== Material supplied ==
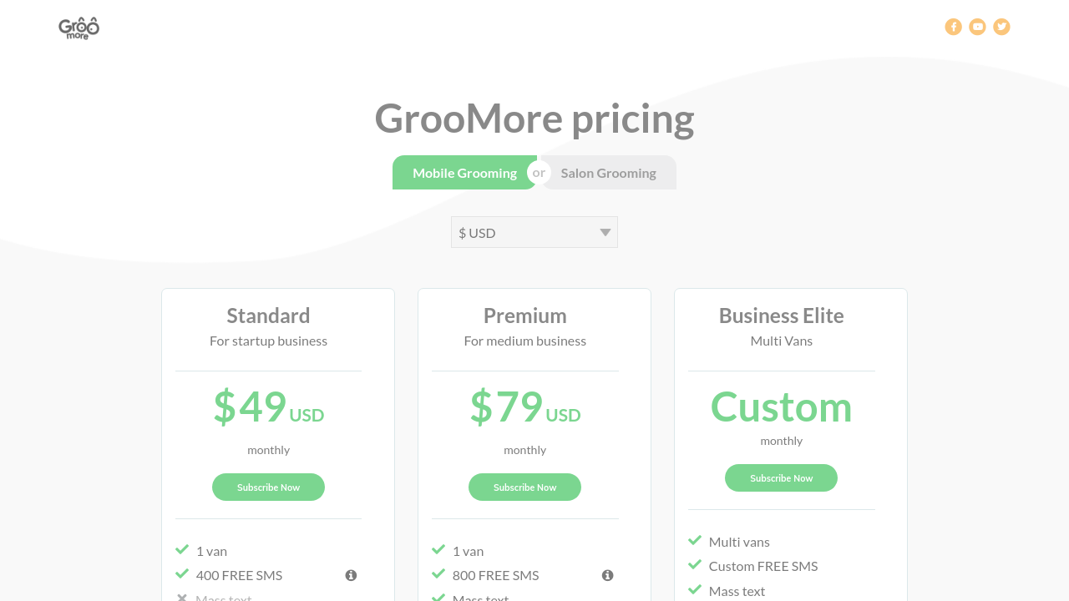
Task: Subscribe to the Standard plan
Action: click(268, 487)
--
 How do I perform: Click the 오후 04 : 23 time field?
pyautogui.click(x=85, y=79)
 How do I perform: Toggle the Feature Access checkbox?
---
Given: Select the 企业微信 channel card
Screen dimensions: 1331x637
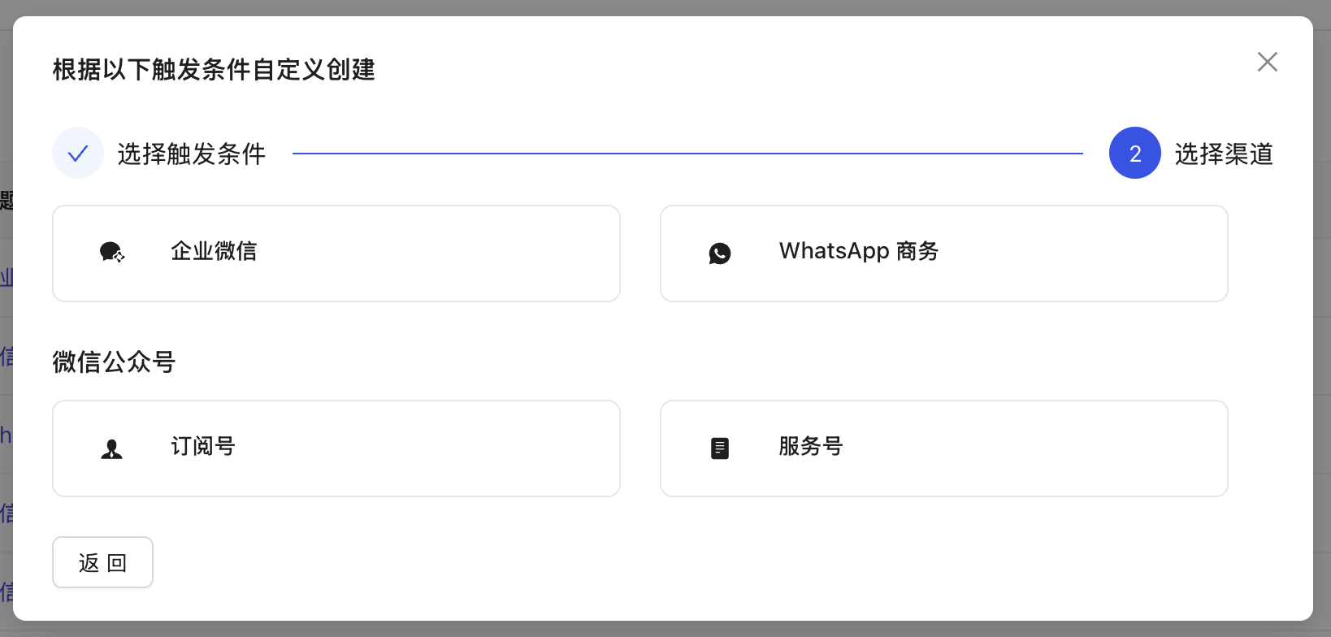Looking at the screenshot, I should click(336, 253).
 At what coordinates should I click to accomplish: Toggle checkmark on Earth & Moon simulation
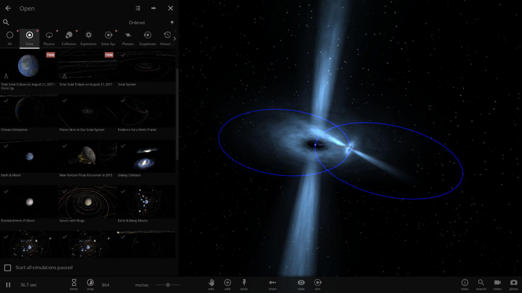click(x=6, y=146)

== Required work ==
With the first line being the one containing "How do I perform: Click" and the last line the one containing "How do I perform: Toggle", transcribe exactly the lines above that fall in that range.

== Your solution ==
 How do I perform: Click the 오후 04 : 23 time field?
pyautogui.click(x=85, y=79)
 How do I perform: Toggle the Feature Access checkbox?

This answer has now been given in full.